Book Synopsis A Field Guide to Getting Lost by : Rebecca Solnit

Download or read book A Field Guide to Getting Lost written by Rebecca Solnit and published by Penguin. This book was released on 2006-06-27 with total page 226 pages. Available in PDF, EPUB and Kindle. Book excerpt: “An intriguing amalgam of personal memoir, philosophical speculation, natural lore, cultural history, and art criticism.” —Los Angeles Times From the award-winning author of Orwell's Roses, a stimulating exploration of wandering, being lost, and the uses of the unknown Written as a series of autobiographical essays, A Field Guide to Getting Lost draws on emblematic moments and relationships in Rebecca Solnit's life to explore issues of uncertainty, trust, loss, memory, desire, and place.
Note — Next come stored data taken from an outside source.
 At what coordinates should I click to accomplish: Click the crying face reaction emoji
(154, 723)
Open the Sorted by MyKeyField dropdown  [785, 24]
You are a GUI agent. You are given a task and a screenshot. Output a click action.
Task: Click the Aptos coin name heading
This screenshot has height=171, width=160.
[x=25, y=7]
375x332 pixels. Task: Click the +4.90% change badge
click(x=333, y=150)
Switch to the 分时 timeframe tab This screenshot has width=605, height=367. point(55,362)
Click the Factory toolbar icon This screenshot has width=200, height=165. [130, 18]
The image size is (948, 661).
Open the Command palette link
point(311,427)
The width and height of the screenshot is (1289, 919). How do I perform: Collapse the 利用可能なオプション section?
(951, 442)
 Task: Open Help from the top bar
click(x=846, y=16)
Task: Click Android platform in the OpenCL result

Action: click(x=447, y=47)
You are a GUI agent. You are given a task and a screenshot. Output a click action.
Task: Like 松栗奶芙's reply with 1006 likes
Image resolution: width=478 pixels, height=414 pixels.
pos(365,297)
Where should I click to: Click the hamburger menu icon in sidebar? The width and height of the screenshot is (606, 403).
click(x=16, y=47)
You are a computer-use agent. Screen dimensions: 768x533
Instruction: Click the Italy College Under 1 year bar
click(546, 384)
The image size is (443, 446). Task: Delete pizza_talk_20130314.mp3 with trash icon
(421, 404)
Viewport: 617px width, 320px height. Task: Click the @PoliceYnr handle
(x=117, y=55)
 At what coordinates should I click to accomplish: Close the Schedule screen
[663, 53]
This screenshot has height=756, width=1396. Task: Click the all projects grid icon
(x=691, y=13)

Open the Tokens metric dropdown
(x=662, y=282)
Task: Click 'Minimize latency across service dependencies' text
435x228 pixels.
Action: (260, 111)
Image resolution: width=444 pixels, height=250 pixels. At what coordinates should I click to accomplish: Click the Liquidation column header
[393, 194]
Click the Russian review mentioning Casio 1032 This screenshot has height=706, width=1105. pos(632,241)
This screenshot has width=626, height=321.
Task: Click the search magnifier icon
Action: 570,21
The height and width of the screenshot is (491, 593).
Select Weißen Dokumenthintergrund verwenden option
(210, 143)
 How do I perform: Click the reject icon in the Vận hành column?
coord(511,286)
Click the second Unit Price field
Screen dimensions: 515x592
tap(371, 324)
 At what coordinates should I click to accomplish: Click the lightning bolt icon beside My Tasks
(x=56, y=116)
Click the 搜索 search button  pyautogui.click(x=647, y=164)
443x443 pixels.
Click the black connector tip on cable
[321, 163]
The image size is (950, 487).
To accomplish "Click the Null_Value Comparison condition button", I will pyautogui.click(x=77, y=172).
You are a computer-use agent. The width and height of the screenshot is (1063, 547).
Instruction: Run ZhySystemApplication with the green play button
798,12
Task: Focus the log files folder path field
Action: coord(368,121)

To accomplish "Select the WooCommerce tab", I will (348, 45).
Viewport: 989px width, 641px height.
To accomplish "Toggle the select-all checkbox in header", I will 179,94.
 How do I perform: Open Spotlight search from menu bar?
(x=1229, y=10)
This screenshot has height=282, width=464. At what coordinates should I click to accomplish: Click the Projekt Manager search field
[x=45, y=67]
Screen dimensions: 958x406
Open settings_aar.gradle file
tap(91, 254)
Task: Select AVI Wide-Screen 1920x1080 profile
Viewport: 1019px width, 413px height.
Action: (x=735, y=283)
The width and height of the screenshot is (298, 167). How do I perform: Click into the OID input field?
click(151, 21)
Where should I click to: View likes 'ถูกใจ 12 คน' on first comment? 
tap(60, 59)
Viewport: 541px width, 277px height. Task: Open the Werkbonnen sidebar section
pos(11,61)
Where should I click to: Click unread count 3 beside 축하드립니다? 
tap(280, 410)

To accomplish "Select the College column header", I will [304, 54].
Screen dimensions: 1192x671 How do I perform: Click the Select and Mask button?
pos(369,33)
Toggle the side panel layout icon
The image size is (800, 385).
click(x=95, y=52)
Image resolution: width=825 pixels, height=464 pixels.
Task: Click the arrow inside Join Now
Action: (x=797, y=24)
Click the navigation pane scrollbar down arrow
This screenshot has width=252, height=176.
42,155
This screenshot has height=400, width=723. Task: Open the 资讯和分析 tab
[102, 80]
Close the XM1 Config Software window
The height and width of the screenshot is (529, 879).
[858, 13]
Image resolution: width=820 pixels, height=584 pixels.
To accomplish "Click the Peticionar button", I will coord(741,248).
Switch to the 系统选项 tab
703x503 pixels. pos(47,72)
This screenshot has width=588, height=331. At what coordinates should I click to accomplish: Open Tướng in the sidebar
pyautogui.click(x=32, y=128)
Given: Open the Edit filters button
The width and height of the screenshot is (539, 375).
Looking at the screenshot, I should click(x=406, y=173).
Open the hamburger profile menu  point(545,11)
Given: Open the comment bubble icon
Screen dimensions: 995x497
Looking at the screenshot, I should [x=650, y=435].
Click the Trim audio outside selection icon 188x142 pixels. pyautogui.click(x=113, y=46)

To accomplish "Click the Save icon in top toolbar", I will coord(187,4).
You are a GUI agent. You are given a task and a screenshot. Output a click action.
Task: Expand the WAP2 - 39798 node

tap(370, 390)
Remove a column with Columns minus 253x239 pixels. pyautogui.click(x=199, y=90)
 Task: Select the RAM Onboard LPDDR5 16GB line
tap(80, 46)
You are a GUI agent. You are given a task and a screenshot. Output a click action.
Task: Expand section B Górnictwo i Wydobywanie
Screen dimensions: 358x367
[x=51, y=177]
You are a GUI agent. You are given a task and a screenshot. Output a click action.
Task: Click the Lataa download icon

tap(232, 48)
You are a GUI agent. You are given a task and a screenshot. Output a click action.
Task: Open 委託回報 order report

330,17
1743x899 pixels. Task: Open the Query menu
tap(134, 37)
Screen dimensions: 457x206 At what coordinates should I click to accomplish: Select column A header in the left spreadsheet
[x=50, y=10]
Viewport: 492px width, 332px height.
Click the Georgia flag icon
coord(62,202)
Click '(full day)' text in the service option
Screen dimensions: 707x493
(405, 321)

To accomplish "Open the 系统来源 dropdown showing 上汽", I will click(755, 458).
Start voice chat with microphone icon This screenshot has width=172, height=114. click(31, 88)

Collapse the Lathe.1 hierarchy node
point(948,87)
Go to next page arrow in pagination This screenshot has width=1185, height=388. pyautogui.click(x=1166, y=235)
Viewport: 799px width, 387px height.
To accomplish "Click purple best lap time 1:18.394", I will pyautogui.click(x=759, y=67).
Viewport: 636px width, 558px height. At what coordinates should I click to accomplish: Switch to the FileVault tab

Solnit is interested in the stories we use to navigate our way through the world, and the places we traverse, from wilderness to cities, in finding ourselves, or losing ourselves. While deeply personal, her own stories link up to larger stories, from captivity narratives of early Americans to the use of the color blue in Renaissance painting, not to mention encounters with tortoises, monks, punk rockers, mountains, deserts, and the movie Vertigo. The result is a distinctive, stimulating voyage of discovery.